Authentication
Every request to the Rigbox API (except public endpoints) must include an Authorization header with a valid credential.
API keys
The simplest way to authenticate. Create one from the dashboard under Settings → API Keys, or via the Create API Key endpoint.
curl https://api.rigbox.dev/api/workspaces \
-H "Authorization: Bearer rb_your_api_key_here"
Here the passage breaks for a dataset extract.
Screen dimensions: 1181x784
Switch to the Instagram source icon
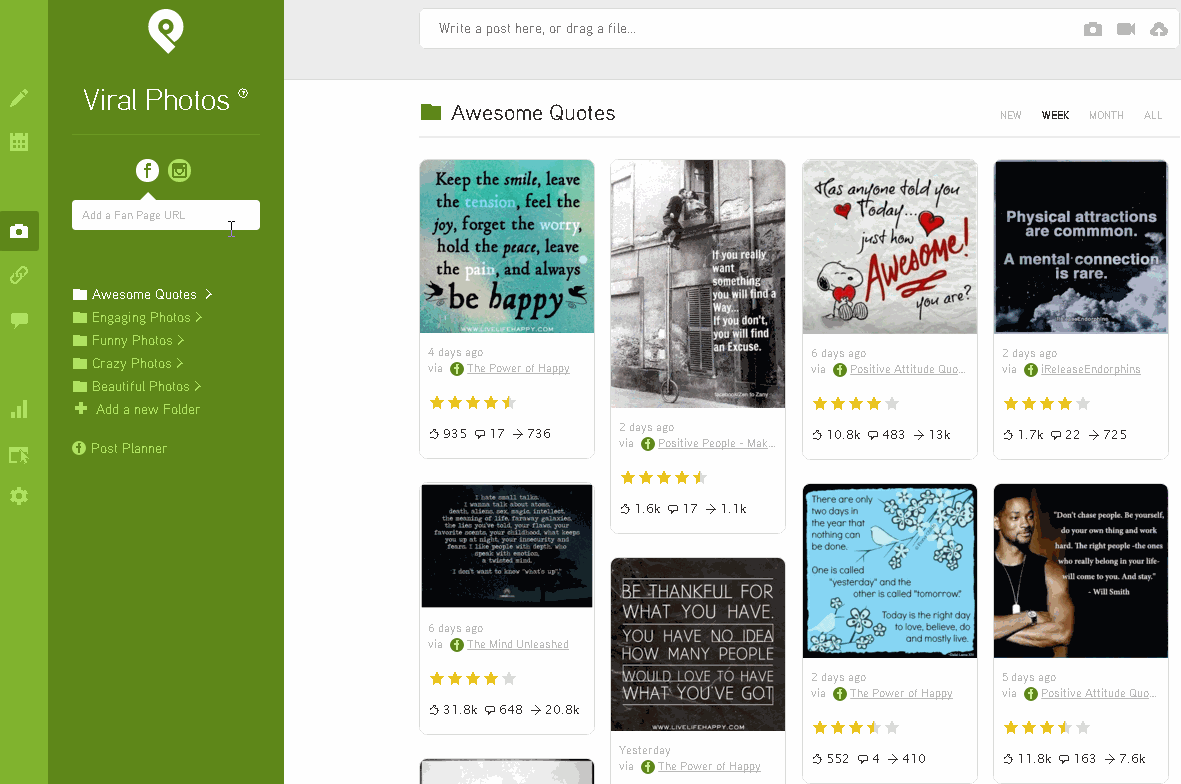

API keys grant full access to your account. Store them in environment variables or a secrets manager — never commit them to source control.
rb_ prefix:
export RIGBOX_API_KEY="rb_..."
curl https://api.rigbox.dev/api/workspaces \
-H "Authorization: Bearer ${RIGBOX_API_KEY}"
Bearer tokens (JWT)
If you authenticate through the dashboard login flow, you receive a JWT that can be used directly:
curl https://api.rigbox.dev/api/workspaces \
-H "Authorization: Bearer eyJhbG..."
Dashboard session tokens
The Rigbox frontends (rigbox.dev, clawd.rigbox.dev, sandbox.rigbox.dev) handle authentication automatically. Session tokens are managed by the dashboard — no extra setup needed for first-party UIs.
Choosing an auth method
| Client type | Recommended | Why |
|---|
| Backend service, CI, agent | API key | Stable, easy to rotate, no expiry |
| First-party dashboard | Session token | User-scoped, automatic refresh |
| Third-party web app | Your backend + API key | Keep keys server-side, proxy requests |
Public endpoints
These endpoints do not require authentication:
GET /capacity — check platform availabilityGET /templates — list available workspace templates
Access control
Rigbox supports fine-grained RBAC for multi-user accounts via the Access Control API. This feature is currently in preview and available to select accounts.
Error responses
| Status | Description |
|---|
401 Unauthorized | Missing, expired, or invalid credential |
403 Forbidden | Valid auth but insufficient permissions for the requested resource |
{
"message": "Missing Authorization header"
}